# heat press front and back



## sticky (Jan 17, 2007)

Hi everyone I was wondering is it possible to heat press on the front and back of a t shirt? Where can I go about to find more information about this?

Thanks! This t shirt forums rock!!! Hehe


----------



## Jasonda (Aug 16, 2006)

Yes.. you can do that. 

I think you need to use a teflon sheet to protect the first print from melting when you do the second print.


----------



## COEDS (Oct 4, 2006)

Yes you can and you need to use a teflon sheet too. Allways use a sheet to protect the platen. This will help to keep your press clean.


----------



## sticky (Jan 17, 2007)

Thanks for the info, I'm just making sure and doing research right now, I'm still saving money to get a heat press.


----------



## txmxikn (Jan 16, 2007)

You could also stick and oversized mouse pad inside the shirt to protect the first transfer. I've read here someone has done this. Badalou maybe.


----------



## COEDS (Oct 4, 2006)

They also sell teflon pillows. These are great for hoodies w/ zippers.


----------



## Coyote (Nov 15, 2006)

If you haven't bought a heat press yet, Cliff Hix Engineering makes a press called "The Splitter" that the lower platen is raised so you can slide a shirt over it. First Edition sells it, I received the brochure with a sample pack of transfers from them. It's $4,000 though...

...Mat


----------



## rtucker (Feb 2, 2007)

I'm getting ready to do some sport bags, 600 denier polyester. I have a transfer for the front zipper pocket. I can tell before I start this project may require some ingenuity and one of those "pillows", probably three hands and a foot to get the bag laid out right. Can you tell me where to get a teflon pillow?


----------



## mrad (Dec 23, 2006)

Imprintables Warehouse is one place that has them. There are probably others as well.


----------



## dmm26 (Mar 21, 2007)

I have another question to add to this. I have a teflon cover sheet for the bottom platen and a teflon cover sheet for the top. Now I would think that because you have to pre-heat the bottom platen that you would have to put yet another teflon sheet down on top of the one on the bottom due to the amount of heat that there is, I would just think that the image would "burn" onto the bottom teflon sheet.
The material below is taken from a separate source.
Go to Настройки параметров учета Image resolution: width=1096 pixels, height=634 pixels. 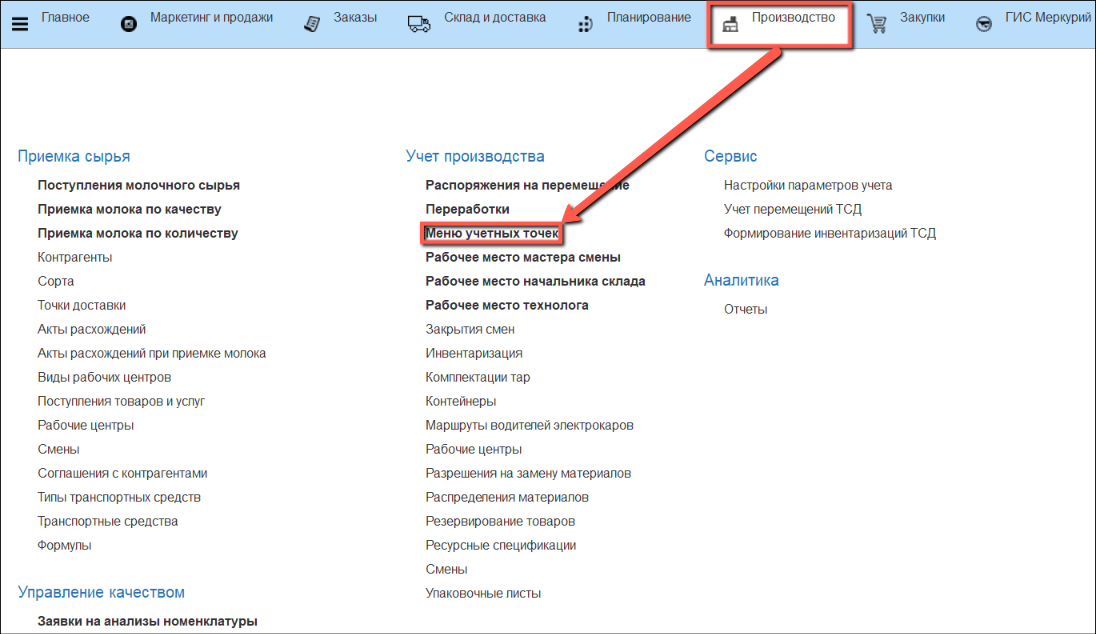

Am I right or wrong?


----------



## Twinge (Apr 26, 2005)

dmm26 said:


> Now I would think that because you have to pre-heat the bottom platen that you would have to put yet another teflon sheet down on top of the one on the bottom due to the amount of heat that there is, I would just think that the image would "burn" onto the bottom teflon sheet. Am I right or wrong?
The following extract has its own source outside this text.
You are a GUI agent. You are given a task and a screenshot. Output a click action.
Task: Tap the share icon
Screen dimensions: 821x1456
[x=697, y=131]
You shouldn't need to pre-heat the bottom platen -- when people talk about pre-heating, they generally refer to pre-heating the shirt itself before ypu press (to get moisture out and get a nice smooth surface to apply to).


----------



## belancergolf7 (Jan 13, 2009)

Quick question:

I am going to need to print on front and back of a shirt as well using a heat press. I am using ironall transfers. (love them) So where exactly would I place the teflon sheet? I use a teflon sheet for my shirts anyways, would I just put it between the press hot plate and the shirt like I usually do, or would i have to stick the teflon sheet inside the shirt?

thanks for your help guys.  It's really appreciated. These shirts are being made for a fundraiser.


----------



## Shuffy (Sep 3, 2005)

G'morning . . .

if your pressing t-shirts---

after you press the one side of your shirt . . put some parchment paper on the press pad then the shirt for the second pressing and then your teflon sheet . . .

the parchment paper will protect the pad and take care of the 1st side of the shirt that your had already pressed . . .


Diane
;o}


----------